**Your instructions**
The entries below must be repeated exactly. None may be skipped.

Stored items
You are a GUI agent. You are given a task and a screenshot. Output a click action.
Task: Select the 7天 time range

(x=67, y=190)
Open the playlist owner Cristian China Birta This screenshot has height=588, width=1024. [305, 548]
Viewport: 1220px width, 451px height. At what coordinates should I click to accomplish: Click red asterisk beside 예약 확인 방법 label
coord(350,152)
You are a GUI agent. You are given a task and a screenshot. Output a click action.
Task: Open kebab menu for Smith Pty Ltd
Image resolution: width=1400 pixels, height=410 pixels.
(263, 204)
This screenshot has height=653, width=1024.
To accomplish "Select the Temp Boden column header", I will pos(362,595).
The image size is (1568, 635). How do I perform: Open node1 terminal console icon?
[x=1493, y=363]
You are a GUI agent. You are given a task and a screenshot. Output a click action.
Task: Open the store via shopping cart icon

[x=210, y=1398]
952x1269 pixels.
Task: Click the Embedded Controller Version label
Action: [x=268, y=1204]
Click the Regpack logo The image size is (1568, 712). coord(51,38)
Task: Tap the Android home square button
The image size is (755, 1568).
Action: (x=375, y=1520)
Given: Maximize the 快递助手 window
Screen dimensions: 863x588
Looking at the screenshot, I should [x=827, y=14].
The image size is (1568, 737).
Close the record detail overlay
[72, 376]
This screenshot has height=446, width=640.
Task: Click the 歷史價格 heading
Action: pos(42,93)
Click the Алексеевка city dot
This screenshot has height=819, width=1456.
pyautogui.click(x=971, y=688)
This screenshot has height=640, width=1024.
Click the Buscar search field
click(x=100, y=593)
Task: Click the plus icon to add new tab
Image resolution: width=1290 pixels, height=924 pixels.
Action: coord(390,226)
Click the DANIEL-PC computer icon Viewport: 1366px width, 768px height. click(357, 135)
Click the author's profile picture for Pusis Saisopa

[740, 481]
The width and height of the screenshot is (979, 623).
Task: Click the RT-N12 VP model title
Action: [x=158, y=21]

**Result**
You are a GUI agent. You are given a task and a screenshot. Output a click action.
Task: Select the 7天 time range

(x=67, y=190)
Open the playlist owner Cristian China Birta This screenshot has height=588, width=1024. [305, 548]
Viewport: 1220px width, 451px height. At what coordinates should I click to accomplish: Click red asterisk beside 예약 확인 방법 label
coord(350,152)
You are a GUI agent. You are given a task and a screenshot. Output a click action.
Task: Open kebab menu for Smith Pty Ltd
Image resolution: width=1400 pixels, height=410 pixels.
(263, 204)
This screenshot has height=653, width=1024.
To accomplish "Select the Temp Boden column header", I will pos(362,595).
The image size is (1568, 635). How do I perform: Open node1 terminal console icon?
[x=1493, y=363]
You are a GUI agent. You are given a task and a screenshot. Output a click action.
Task: Open the store via shopping cart icon

[x=210, y=1398]
952x1269 pixels.
Task: Click the Embedded Controller Version label
Action: [x=268, y=1204]
Click the Regpack logo The image size is (1568, 712). coord(51,38)
Task: Tap the Android home square button
The image size is (755, 1568).
Action: (x=375, y=1520)
Given: Maximize the 快递助手 window
Screen dimensions: 863x588
Looking at the screenshot, I should [x=827, y=14].
The image size is (1568, 737).
Close the record detail overlay
[72, 376]
This screenshot has height=446, width=640.
Task: Click the 歷史價格 heading
Action: pos(42,93)
Click the Алексеевка city dot
This screenshot has height=819, width=1456.
pyautogui.click(x=971, y=688)
This screenshot has height=640, width=1024.
Click the Buscar search field
click(x=100, y=593)
Task: Click the plus icon to add new tab
Image resolution: width=1290 pixels, height=924 pixels.
Action: coord(390,226)
Click the DANIEL-PC computer icon Viewport: 1366px width, 768px height. click(357, 135)
Click the author's profile picture for Pusis Saisopa

[740, 481]
The width and height of the screenshot is (979, 623).
Task: Click the RT-N12 VP model title
Action: [x=158, y=21]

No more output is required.